Prima di coprire la bara di paglia con la terra, uno di loro colse dei papaveri in fiore, belli e rossi, cinque o sei fiordalisi azzurri, un rametto di rovo fiorito in rosa ed un paio di spighe di grano. Ne fece un mazzetto e lo depose sopra la bara.

Non spararono colpi in aria, colpi d'onore, perché il fronte era proprio a ridosso delle Casedagna; ma, in diversi, presentarono le armi, presentarono quei lunghi mauseroni modello novantotto.

Queste cose dell'Amelia me le raccontò Pasquale Bazzechi, detto Doddo e conosciuto solo come Doddo.

Me le raccontò una volta che lo accompagnai a Segalari, che vuol dire casa Secolare, e poi a Pian di Nova, e poi in Comugni e poi a Polissena e poi al Pin di Chiocci, dove andava a riscuotere grano, conigli e qualche oca a saldo del suo avere di fabbro-ferraio.

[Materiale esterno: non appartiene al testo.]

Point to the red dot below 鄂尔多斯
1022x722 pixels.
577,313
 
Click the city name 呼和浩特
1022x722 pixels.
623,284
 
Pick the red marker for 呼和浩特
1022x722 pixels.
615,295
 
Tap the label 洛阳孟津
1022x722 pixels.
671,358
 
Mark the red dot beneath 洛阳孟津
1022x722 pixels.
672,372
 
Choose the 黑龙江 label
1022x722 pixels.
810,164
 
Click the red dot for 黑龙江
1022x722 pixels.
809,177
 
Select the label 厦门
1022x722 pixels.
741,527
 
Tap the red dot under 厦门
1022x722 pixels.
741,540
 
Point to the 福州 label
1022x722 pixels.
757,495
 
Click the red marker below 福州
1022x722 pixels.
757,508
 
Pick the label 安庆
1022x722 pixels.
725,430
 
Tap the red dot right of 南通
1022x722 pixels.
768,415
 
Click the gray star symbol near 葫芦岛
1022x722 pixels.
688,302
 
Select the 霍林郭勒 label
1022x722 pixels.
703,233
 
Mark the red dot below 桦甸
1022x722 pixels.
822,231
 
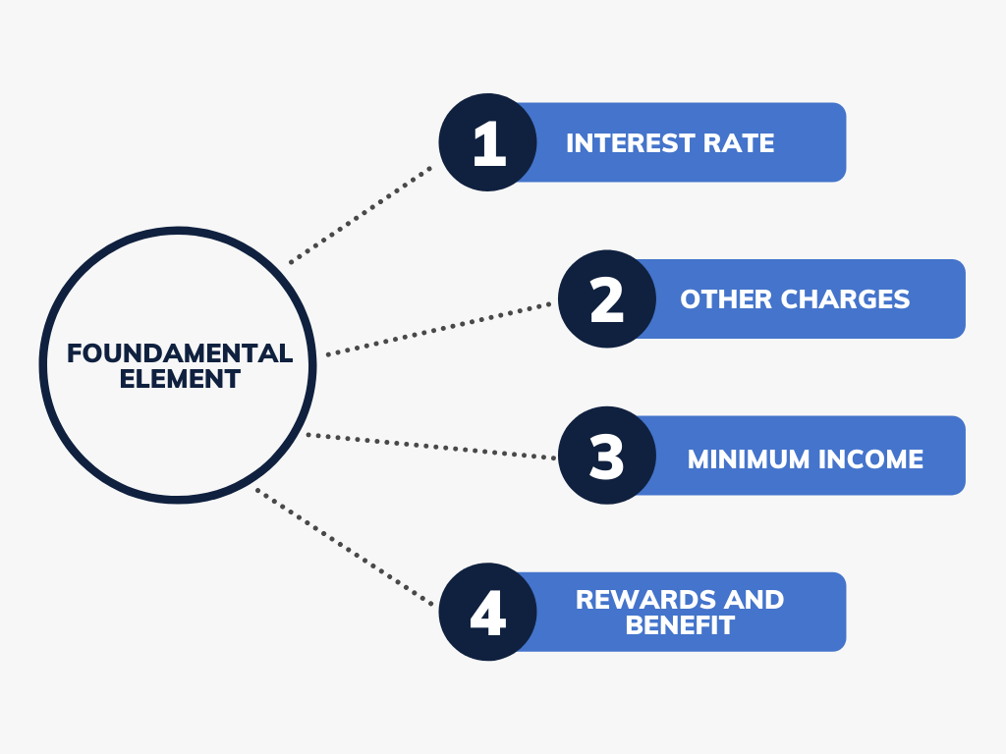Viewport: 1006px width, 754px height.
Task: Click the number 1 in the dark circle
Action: [489, 143]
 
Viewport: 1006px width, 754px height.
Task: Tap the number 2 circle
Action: [607, 298]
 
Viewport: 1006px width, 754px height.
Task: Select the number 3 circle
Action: [607, 456]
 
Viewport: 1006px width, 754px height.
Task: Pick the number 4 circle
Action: [487, 612]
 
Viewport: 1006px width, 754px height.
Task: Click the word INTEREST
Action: [630, 143]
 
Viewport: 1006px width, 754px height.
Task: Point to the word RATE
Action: [739, 143]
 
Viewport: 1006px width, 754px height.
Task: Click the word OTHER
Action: [726, 299]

Frà Paolo zoccolante, che era con noi e trascinava una bicicletta da donna carica di sacchetti e di pesi, frutto della questua, si fermò e disse: "Per me quelli erano austriaci. Come quello che buttò don Pietro giù dal camion ... ". La Menca della Pietraia annuì e confermò.

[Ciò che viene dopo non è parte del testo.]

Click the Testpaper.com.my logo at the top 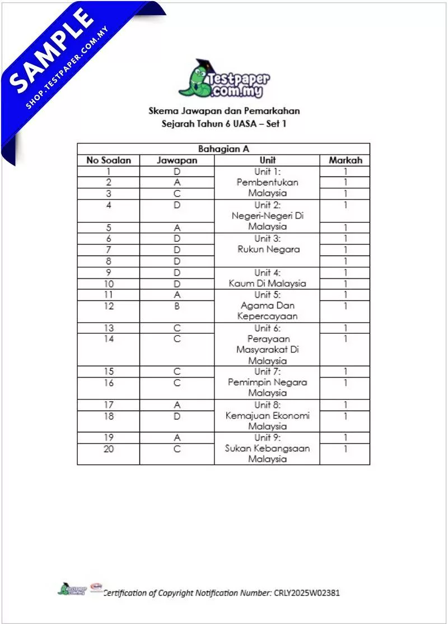[x=223, y=80]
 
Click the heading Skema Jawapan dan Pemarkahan [x=223, y=111]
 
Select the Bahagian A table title [x=223, y=149]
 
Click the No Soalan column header [x=109, y=160]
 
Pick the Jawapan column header [x=177, y=160]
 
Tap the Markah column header [x=345, y=160]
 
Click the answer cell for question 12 [x=177, y=306]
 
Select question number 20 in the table [x=109, y=448]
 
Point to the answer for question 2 [x=177, y=182]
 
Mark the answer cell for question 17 [x=177, y=405]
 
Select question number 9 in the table [x=109, y=273]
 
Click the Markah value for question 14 [x=345, y=339]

Doddo, poi, disse che quella era l'ultima volta che andava a Segalari a raccogliere uno staio di grano, perché i contadini se ne andavano dalla montagna. Se ne andavano tutti, o al piano o nelle città.

Dopo qualche anno frà Paolo vendette la bicicletta, il calesse e l'asina, le damigiane vuote ed i graticci di sambuco, fatti per seccare funghi e fichi al sole. Chiuse l'ospizio e si ritirò in San Lorenzo di Bibbiena; voleva ritornare, come pellegrino, a piedi, al Sacro Monte, ma non ce la fece mai.

Dovè tornare indietro tre volte; poi si addormentò.

Dicono che quando chiuse gli occhi stava biascicando confusamente Mater purissima, Virgo veneranda, stella matutina.

Si addormentò sognando il rumore dell'acqua dell'Agna, i campi di grano del piano, l'argento degli olivi della mezza collina, il verde dei boschi della Galluzza e di Corsucci, il sapore del pane, dell'olio, del vino, le cure fatte con le sanguisughe che vivono nella fonticina linda di Bozzolone ed il caldo del frantoio del Bramanti.

Borbottò ancora: stella matutina, refugium peccatorum ed, in ultimo, fedelisarca.